Problema posto a:
Indica se ciascuna affermazione concorda con l'intervista a monsignor Matar: (i) è stato ordinato sacerdote nel 1965; (ii) è stato nominato vescovo di Tarso dei Maroniti nel 1996; (iii) l'intervista è di Davide Malacaria e Lorenzo Biondi. Rispondi sì o no e cita esattamente le parole decisive del testo.

Intervista con monsignor Paul Youssef Matar, arcivescovo di Beirut dei Maroniti


Intervista con Paul Youssef Matar di Davide Malacaria e Lorenzo Biondi


Monsignor Paul Youssef Matar è stato ordinato sacerdote nel 1965; nel 1991 è stato nominato vescovo di Tarso dei Maroniti e, dal 1996, è arcivescovo di Beirut dei Maroniti.

L’arcivescovo Paul Youssef Matar <BR>[© Lorenzo Biondi]

L’arcivescovo Paul Youssef Matar
[© Lorenzo Biondi]

Il vostro Paese, in passato, ha visto sanguinosi scontri tra cristiani e musulmani. Qual è la situazione adesso?

Problema posto b:
Trascrivi senza modifiche le righe dei record comprese tra quella che contiene "Where should I click to: Toggle" e quella che contiene "Open the Help", entrambe incluse.

[Record da un dataset]
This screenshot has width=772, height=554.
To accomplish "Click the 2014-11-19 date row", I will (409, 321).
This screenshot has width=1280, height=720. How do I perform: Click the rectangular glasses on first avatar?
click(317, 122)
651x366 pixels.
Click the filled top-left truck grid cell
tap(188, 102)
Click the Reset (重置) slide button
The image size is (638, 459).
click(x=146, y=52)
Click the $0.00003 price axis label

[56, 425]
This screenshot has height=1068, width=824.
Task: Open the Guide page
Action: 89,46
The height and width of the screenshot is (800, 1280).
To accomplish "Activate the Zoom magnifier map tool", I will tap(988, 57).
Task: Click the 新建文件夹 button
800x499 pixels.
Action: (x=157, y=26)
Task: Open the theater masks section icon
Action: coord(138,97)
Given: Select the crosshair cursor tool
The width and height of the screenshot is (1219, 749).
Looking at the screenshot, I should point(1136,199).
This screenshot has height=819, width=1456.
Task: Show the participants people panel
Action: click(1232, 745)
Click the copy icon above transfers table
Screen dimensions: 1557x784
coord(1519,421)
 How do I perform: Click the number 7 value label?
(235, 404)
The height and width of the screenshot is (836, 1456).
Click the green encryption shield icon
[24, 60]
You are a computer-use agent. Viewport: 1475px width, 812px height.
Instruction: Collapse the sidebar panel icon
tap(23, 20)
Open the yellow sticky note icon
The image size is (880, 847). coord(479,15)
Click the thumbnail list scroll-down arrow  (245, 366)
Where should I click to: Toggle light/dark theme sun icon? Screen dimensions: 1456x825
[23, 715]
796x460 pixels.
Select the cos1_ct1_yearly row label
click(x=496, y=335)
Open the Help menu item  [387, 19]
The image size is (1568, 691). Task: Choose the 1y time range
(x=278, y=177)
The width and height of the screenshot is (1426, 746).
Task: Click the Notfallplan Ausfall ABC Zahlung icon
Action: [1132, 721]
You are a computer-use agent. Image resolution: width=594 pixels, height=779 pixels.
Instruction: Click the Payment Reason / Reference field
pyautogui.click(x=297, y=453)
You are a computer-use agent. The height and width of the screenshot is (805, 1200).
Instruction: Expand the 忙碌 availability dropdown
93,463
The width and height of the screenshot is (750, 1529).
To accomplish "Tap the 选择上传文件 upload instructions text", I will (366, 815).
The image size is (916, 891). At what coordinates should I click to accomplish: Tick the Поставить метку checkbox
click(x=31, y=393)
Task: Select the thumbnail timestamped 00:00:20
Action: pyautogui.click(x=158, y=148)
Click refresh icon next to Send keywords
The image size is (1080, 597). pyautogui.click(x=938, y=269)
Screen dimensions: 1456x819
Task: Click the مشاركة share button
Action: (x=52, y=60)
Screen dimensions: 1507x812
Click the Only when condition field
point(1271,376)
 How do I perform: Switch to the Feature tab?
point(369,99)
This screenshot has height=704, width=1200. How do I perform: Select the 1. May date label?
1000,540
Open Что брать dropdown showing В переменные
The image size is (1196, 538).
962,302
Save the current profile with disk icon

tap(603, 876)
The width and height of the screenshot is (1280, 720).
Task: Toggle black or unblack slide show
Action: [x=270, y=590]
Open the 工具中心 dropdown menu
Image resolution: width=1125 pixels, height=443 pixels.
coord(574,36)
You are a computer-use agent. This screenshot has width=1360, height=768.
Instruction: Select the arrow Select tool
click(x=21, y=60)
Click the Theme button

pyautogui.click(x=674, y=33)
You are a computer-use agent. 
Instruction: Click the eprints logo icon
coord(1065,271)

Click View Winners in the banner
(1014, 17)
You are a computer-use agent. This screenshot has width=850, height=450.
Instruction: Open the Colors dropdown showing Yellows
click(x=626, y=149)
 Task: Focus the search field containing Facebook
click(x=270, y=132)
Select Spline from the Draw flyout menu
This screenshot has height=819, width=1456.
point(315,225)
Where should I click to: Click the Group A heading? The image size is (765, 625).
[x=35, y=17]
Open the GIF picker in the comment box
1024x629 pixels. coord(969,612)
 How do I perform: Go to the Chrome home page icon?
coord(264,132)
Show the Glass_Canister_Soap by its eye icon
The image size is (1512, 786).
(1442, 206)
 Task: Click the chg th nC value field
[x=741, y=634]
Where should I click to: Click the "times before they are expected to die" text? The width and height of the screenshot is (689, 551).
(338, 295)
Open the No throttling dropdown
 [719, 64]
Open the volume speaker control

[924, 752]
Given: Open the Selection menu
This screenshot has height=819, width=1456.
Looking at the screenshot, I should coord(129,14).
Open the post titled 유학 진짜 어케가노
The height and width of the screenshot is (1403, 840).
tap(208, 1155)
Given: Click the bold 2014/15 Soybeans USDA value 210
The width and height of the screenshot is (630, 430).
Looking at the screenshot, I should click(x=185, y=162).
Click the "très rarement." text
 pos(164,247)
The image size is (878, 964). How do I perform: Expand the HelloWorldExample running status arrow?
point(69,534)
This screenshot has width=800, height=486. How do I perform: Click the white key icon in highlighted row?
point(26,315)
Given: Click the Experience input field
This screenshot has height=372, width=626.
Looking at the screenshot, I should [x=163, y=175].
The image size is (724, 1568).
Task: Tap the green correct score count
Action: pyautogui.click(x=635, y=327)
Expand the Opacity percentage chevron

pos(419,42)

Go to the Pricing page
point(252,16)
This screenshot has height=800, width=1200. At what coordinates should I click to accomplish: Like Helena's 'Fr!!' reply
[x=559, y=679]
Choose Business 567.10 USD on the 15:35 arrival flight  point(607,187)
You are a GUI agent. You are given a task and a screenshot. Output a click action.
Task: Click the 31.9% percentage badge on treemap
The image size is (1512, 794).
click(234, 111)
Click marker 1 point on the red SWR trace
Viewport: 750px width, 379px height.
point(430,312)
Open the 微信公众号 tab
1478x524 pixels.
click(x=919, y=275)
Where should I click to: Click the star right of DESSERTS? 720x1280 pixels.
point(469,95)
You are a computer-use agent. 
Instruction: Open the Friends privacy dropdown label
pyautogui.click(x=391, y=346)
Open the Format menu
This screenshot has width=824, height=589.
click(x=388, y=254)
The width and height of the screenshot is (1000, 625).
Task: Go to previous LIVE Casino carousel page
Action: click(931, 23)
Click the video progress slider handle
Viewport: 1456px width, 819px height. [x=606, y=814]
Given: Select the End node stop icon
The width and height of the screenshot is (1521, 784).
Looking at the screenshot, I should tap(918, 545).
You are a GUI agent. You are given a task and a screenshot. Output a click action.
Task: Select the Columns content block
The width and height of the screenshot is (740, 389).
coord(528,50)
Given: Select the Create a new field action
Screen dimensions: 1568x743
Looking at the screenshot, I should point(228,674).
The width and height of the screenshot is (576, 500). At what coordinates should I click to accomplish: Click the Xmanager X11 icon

Risposta attesa a:
(i) Sì: «è stato ordinato sacerdote nel 1965».
(ii) No: «nel 1991 è stato nominato vescovo di Tarso dei Maroniti».
(iii) Sì: «di Davide Malacaria e Lorenzo Biondi».

Risposta attesa b:
Where should I click to: Toggle light/dark theme sun icon? Screen dimensions: 1456x825
[23, 715]
796x460 pixels.
Select the cos1_ct1_yearly row label
click(x=496, y=335)
Open the Help menu item  [387, 19]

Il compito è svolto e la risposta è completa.